## Entries provided
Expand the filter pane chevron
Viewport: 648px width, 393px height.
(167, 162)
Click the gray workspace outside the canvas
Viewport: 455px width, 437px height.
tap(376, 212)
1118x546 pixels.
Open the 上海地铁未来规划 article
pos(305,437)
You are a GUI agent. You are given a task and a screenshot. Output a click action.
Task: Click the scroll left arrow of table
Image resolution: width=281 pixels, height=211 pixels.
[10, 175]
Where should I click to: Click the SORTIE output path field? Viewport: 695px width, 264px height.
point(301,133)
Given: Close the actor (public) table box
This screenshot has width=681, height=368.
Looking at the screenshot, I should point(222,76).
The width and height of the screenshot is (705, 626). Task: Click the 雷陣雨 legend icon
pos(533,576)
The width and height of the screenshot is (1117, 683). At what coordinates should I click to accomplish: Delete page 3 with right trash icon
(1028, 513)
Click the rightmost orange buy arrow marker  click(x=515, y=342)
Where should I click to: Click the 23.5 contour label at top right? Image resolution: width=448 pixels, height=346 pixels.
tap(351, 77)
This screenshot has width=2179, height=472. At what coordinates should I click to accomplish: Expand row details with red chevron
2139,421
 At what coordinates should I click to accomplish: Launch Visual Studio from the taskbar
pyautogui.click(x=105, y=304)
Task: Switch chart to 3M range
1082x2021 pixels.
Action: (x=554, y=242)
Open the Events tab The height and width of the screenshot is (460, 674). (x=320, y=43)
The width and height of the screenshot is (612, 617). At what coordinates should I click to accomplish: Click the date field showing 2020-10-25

## What this task involves
Only the lines from the one that contains "Where should I click to: Click the 23.5" to the end of the data should be output, exactly as they appear.

## Written answer
Where should I click to: Click the 23.5 contour label at top right? Image resolution: width=448 pixels, height=346 pixels.
tap(351, 77)
This screenshot has width=2179, height=472. At what coordinates should I click to accomplish: Expand row details with red chevron
2139,421
 At what coordinates should I click to accomplish: Launch Visual Studio from the taskbar
pyautogui.click(x=105, y=304)
Task: Switch chart to 3M range
1082x2021 pixels.
Action: (x=554, y=242)
Open the Events tab The height and width of the screenshot is (460, 674). (x=320, y=43)
The width and height of the screenshot is (612, 617). At what coordinates should I click to accomplish: Click the date field showing 2020-10-25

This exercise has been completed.